TPC-DS in the browser - all 99 queries on the real Spark engine

This demo runs all 99 official TPC-DS queries against a genuine TPC-DS dataset, using the real spark-rust Spark SQL engine compiled to WebAssembly -- parse, plan, optimize, execute -- entirely inside the browser tab. No server, no backend, no data leaving the sandbox.

It's the multi-table, multi-query sibling of ../browser (which is a single-query scratchpad). Where that demo proves "Spark dialect in a tab", this one proves the engine is complete enough to run an industry-standard analytical benchmark end to end.

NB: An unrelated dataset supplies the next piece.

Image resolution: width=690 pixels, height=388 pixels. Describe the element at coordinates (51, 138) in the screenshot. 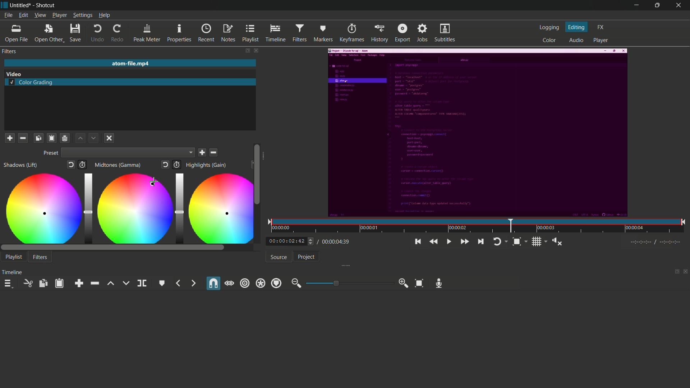

I see `Clipboard` at that location.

+---------------------------- browser tab -----------------------------+
|  app.js                                  spark-wasm (WebAssembly)    |
|  +--------------------+  registerIpc()   +------------------------+  |
|  | tier picker        | ---------------> | SparkEngine            |  |
|  | 99-query gallery   |                  |  * 24 TPC-DS MemTables |  |
|  | SQL viewer         |  runJson(sql)    |  * 391 Spark UDFs      |  |
|  | result table       | <--------------- |  * DataFusion executor |  |
|  | "Run all 99 >"     |   JSON rows      +------------------------+  |
|  +--------------------+                                              |
|         ^ fetch + gunzip (DecompressionStream)                       |
|   data/tiers.json  +  data/<tier>/*.arrow.gz  (24 tables / tier)    |
+----------------------------------------------------------------------+
        the engine .wasm is fetched + compiled ONCE; switching tier
        re-streams only the Arrow tables (7-20 MB), never the engine.
        nothing leaves the origin; nothing leaves the tab.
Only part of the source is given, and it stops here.